## ACTION ITEM
Give back all the entries below. Omit none of them.

## SOURCE RECORDS
────────
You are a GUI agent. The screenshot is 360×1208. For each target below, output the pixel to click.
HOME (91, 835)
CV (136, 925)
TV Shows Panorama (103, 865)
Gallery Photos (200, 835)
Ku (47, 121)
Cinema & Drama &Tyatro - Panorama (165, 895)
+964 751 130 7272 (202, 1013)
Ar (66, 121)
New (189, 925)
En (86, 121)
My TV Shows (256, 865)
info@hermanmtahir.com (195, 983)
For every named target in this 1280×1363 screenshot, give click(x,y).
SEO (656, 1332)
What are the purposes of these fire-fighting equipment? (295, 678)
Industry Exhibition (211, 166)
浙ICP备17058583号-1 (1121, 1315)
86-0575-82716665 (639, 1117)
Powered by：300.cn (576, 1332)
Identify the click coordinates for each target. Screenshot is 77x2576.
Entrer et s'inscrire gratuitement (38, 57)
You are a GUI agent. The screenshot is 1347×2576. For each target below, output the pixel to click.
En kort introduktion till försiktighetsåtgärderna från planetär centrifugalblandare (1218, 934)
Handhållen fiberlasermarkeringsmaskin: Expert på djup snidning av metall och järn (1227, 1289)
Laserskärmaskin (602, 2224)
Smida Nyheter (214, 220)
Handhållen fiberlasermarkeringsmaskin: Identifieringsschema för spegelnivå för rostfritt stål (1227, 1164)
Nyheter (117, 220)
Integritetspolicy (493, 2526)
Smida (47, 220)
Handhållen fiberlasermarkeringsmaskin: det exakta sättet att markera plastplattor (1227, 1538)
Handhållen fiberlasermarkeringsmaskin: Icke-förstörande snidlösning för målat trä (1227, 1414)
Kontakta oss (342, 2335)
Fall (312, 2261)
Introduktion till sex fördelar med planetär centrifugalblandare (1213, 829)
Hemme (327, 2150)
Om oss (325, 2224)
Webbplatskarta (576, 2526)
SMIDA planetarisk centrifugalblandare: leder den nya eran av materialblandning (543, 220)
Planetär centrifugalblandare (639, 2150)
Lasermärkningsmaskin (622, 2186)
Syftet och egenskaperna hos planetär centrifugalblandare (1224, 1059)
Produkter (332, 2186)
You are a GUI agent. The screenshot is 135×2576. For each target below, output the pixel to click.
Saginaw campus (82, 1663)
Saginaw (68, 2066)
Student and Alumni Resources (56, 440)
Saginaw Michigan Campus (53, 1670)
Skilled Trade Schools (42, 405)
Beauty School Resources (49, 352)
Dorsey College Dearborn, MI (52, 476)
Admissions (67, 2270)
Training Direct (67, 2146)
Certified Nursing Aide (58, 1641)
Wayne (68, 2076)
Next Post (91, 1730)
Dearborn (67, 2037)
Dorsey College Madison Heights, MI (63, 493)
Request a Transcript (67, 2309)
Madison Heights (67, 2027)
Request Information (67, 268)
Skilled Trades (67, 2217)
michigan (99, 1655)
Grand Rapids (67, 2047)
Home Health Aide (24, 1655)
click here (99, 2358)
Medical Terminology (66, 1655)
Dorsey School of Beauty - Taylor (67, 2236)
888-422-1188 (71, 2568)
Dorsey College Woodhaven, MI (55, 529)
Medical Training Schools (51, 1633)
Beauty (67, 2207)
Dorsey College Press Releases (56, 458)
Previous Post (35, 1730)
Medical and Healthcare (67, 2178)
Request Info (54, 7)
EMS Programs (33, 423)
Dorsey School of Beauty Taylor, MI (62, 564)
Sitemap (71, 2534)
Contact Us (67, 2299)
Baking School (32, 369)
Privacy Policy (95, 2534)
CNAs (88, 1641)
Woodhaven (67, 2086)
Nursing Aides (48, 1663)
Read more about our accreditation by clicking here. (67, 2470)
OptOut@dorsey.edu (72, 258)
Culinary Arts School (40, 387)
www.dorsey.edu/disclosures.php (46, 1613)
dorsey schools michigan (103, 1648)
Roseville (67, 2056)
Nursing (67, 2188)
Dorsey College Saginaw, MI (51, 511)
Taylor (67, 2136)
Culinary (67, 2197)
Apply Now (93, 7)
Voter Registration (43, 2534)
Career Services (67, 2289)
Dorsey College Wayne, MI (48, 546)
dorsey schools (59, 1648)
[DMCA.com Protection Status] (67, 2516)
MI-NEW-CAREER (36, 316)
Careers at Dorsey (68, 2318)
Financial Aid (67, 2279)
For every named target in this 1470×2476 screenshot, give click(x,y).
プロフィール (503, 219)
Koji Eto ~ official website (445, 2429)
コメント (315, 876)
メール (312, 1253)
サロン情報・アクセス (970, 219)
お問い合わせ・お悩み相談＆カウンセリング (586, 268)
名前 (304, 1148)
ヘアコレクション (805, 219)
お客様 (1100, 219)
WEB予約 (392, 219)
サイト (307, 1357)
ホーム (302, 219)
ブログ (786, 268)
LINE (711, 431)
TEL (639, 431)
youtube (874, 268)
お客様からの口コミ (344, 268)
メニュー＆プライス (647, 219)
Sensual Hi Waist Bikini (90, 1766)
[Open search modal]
────────
## SOLUTION TO THIS EXERCISE
You are a GUI agent. The screenshot is 360×1208. For each target below, output the pixel to click.
HOME (91, 835)
CV (136, 925)
TV Shows Panorama (103, 865)
Gallery Photos (200, 835)
Ku (47, 121)
Cinema & Drama &Tyatro - Panorama (165, 895)
+964 751 130 7272 (202, 1013)
Ar (66, 121)
New (189, 925)
En (86, 121)
My TV Shows (256, 865)
info@hermanmtahir.com (195, 983)
For every named target in this 1280×1363 screenshot, give click(x,y).
SEO (656, 1332)
What are the purposes of these fire-fighting equipment? (295, 678)
Industry Exhibition (211, 166)
浙ICP备17058583号-1 (1121, 1315)
86-0575-82716665 (639, 1117)
Powered by：300.cn (576, 1332)
Identify the click coordinates for each target. Screenshot is 77x2576.
Entrer et s'inscrire gratuitement (38, 57)
You are a GUI agent. The screenshot is 1347×2576. For each target below, output the pixel to click.
En kort introduktion till försiktighetsåtgärderna från planetär centrifugalblandare (1218, 934)
Handhållen fiberlasermarkeringsmaskin: Expert på djup snidning av metall och järn (1227, 1289)
Laserskärmaskin (602, 2224)
Smida Nyheter (214, 220)
Handhållen fiberlasermarkeringsmaskin: Identifieringsschema för spegelnivå för rostfritt stål (1227, 1164)
Nyheter (117, 220)
Integritetspolicy (493, 2526)
Smida (47, 220)
Handhållen fiberlasermarkeringsmaskin: det exakta sättet att markera plastplattor (1227, 1538)
Handhållen fiberlasermarkeringsmaskin: Icke-förstörande snidlösning för målat trä (1227, 1414)
Kontakta oss (342, 2335)
Fall (312, 2261)
Introduktion till sex fördelar med planetär centrifugalblandare (1213, 829)
Hemme (327, 2150)
Om oss (325, 2224)
Webbplatskarta (576, 2526)
SMIDA planetarisk centrifugalblandare: leder den nya eran av materialblandning (543, 220)
Planetär centrifugalblandare (639, 2150)
Lasermärkningsmaskin (622, 2186)
Syftet och egenskaperna hos planetär centrifugalblandare (1224, 1059)
Produkter (332, 2186)
You are a GUI agent. The screenshot is 135×2576. For each target below, output the pixel to click.
Saginaw campus (82, 1663)
Saginaw (68, 2066)
Student and Alumni Resources (56, 440)
Saginaw Michigan Campus (53, 1670)
Skilled Trade Schools (42, 405)
Beauty School Resources (49, 352)
Dorsey College Dearborn, MI (52, 476)
Admissions (67, 2270)
Training Direct (67, 2146)
Certified Nursing Aide (58, 1641)
Wayne (68, 2076)
Next Post (91, 1730)
Dearborn (67, 2037)
Dorsey College Madison Heights, MI (63, 493)
Request a Transcript (67, 2309)
Madison Heights (67, 2027)
Request Information (67, 268)
Skilled Trades (67, 2217)
michigan (99, 1655)
Grand Rapids (67, 2047)
Home Health Aide (24, 1655)
click here (99, 2358)
Medical Terminology (66, 1655)
Dorsey School of Beauty - Taylor (67, 2236)
888-422-1188 (71, 2568)
Dorsey College Woodhaven, MI (55, 529)
Medical Training Schools (51, 1633)
Beauty (67, 2207)
Dorsey College Press Releases (56, 458)
Previous Post (35, 1730)
Medical and Healthcare (67, 2178)
Request Info (54, 7)
EMS Programs (33, 423)
Dorsey School of Beauty Taylor, MI (62, 564)
Sitemap (71, 2534)
Contact Us (67, 2299)
Baking School (32, 369)
Privacy Policy (95, 2534)
CNAs (88, 1641)
Woodhaven (67, 2086)
Nursing Aides (48, 1663)
Read more about our accreditation by clicking here. (67, 2470)
OptOut@dorsey.edu (72, 258)
Culinary Arts School (40, 387)
www.dorsey.edu/disclosures.php (46, 1613)
dorsey schools michigan (103, 1648)
Roseville (67, 2056)
Nursing (67, 2188)
Dorsey College Saginaw, MI (51, 511)
Taylor (67, 2136)
Culinary (67, 2197)
Apply Now (93, 7)
Voter Registration (43, 2534)
Career Services (67, 2289)
Dorsey College Wayne, MI (48, 546)
dorsey schools (59, 1648)
[DMCA.com Protection Status] (67, 2516)
MI-NEW-CAREER (36, 316)
Careers at Dorsey (68, 2318)
Financial Aid (67, 2279)
For every named target in this 1470×2476 screenshot, give click(x,y).
プロフィール (503, 219)
Koji Eto ~ official website (445, 2429)
コメント (315, 876)
メール (312, 1253)
サロン情報・アクセス (970, 219)
お問い合わせ・お悩み相談＆カウンセリング (586, 268)
名前 (304, 1148)
ヘアコレクション (805, 219)
お客様 (1100, 219)
WEB予約 (392, 219)
サイト (307, 1357)
ホーム (302, 219)
ブログ (786, 268)
LINE (711, 431)
TEL (639, 431)
youtube (874, 268)
お客様からの口コミ (344, 268)
メニュー＆プライス (647, 219)
Sensual Hi Waist Bikini (90, 1766)
[Open search modal]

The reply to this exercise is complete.